Conversando con un vecino de Loma Grande, de nombre Robustiano Cárdenas, este dijo que cuando concurrió al lugar del accidente, a eso de las 14:00, encontró que ya había una aglomeración alrededor del avión accidentado, y que llamó la atención del sargento de compañía para que ponga guardia armada hasta tanto concurran las autoridades competentes. Informó también que los primeros en llegar al lugar del hecho fueron los vecinos Silverio Arias, su hijo Aparicio Arias Marín, Alfonsino Martínez y José Domingo Acosta.

Cuando el señor Torreani había llegado al lugar encontró guardia que custodiaba el avión. Comentó también el dato de que una lugareña le dijo que, estando cerca del arroyo Aguaí’y, oyó desesperados gritos dentro del avión cuando venía precipitándose a tierra.

Objetos personales de los accidentados

El señor Temístocles Torreani Viera también comentó que en una visita anterior, en julio, el presidente visitó el pueblo de Altos, de incógnito, en compañía de su esposa; el técnico aduanero, Sr. Greshain; la esposa de este y el comisario policial de San Bernardino. Estuvieron para almorzar en su casa, en cuya oportunidad observó que el general tenía un reloj cronómetro de repetición (reloj pulsera) de metal negro, una cadena de oro (llavero), dos lentes, uno de oro para leer y otro de sol, un anillo alianza de oro y una billetera muy usada. Vio también que su esposa tenía dos anillos, uno de alianza de oro y otro del mismo metal, con piedras brillantes; un par de aros de oro con piedritas, un prendedor de corbata con perlita, un reloj pulsera de oro, una pequeña valija con cierre relámpago y dentro de esta otra más pequeña. Señaló también que el traje amazona con que vino aquella vez es el mismo con que fue hallada muerta en el accidente.
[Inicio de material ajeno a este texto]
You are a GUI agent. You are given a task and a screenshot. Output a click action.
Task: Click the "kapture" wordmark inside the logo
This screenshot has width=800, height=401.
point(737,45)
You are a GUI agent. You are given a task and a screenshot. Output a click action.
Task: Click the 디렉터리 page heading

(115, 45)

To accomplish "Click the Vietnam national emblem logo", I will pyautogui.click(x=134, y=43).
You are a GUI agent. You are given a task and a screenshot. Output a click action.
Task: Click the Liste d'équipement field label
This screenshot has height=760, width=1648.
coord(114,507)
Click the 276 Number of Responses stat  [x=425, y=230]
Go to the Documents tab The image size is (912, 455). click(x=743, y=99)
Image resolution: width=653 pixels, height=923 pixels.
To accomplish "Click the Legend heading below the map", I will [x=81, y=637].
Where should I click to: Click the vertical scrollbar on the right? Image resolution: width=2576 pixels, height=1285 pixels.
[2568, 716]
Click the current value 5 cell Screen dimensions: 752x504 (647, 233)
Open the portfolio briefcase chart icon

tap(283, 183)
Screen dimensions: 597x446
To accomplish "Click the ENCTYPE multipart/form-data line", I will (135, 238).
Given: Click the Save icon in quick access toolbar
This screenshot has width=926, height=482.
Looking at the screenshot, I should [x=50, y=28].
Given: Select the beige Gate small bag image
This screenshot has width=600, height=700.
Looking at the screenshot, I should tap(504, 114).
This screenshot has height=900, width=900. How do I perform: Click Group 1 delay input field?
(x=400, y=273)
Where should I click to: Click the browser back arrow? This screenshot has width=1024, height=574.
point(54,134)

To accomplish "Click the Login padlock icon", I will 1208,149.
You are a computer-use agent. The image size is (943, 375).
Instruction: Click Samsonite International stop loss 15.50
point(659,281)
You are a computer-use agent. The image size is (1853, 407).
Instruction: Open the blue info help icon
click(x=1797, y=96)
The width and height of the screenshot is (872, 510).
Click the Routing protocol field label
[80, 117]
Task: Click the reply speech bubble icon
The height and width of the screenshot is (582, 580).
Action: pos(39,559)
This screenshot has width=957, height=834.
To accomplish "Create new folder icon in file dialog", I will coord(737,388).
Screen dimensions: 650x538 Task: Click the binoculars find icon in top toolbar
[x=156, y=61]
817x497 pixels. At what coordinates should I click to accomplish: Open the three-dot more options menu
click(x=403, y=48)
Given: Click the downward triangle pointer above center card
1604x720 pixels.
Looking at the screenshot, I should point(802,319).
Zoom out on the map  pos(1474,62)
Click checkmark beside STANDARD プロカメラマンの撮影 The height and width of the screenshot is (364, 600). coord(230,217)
El sumario hecho en aquella ocasión es muy rico en informaciones acerca del accidente, y despeja muchas dudas y conjeturas acerca del mismo.

Presentación

El lunes 7 de setiembre, a las 20:00, en el salón “Mariscal Estigarribia” del Ministerio de Defensa Nacional, av. Mcal. López y Vice Presidente Sánchez, se presentará el libro Sábado aciago - Muerte del mariscal Estigarribia, de Luis Verón.

La presentación estará a cargo del abogado e historiador Eduardo Nakayama.

La obra trata del trágico episodio que costó la vida del presidente Estigarribia, ocurrido hace 75 años. En el libro se relatan los últimos momentos de la vida de Estigarribia, su esposa y el piloto Carmelo Peralta.

En el libro a presentarse se hace una somera revisión de sus biografías, el homenaje recibido de parte de la ciudadanía y los testimonios de las personas que, de uno u otro modo, se vieron involucradas en el luctuoso suceso.

El autor es periodista del diario ABC Color y también se dedica a la investigación histórica. Publicó una veintena de libros referentes a diversos aspectos de la historia paraguaya. Se dedicó varios años a la docencia y es propietario de una biblioteca al servicio público desde hace dos décadas.